What this task involves:
Retype each record below word for word, pictures excluded.

START Information given

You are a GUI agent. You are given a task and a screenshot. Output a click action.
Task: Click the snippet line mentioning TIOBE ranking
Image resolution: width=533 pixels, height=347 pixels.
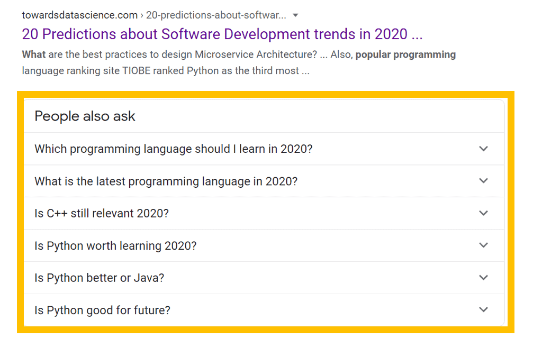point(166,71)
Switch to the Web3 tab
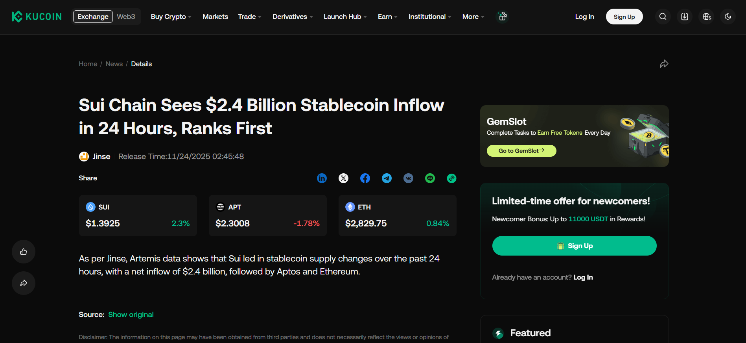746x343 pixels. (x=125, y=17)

END Information given

Reply to the exercise:
You are a GUI agent. You are given a task and a screenshot. Output a click action.
Task: Click the snippet line mentioning TIOBE ranking
Image resolution: width=533 pixels, height=347 pixels.
point(166,71)
Switch to the Web3 tab
746x343 pixels. (x=125, y=17)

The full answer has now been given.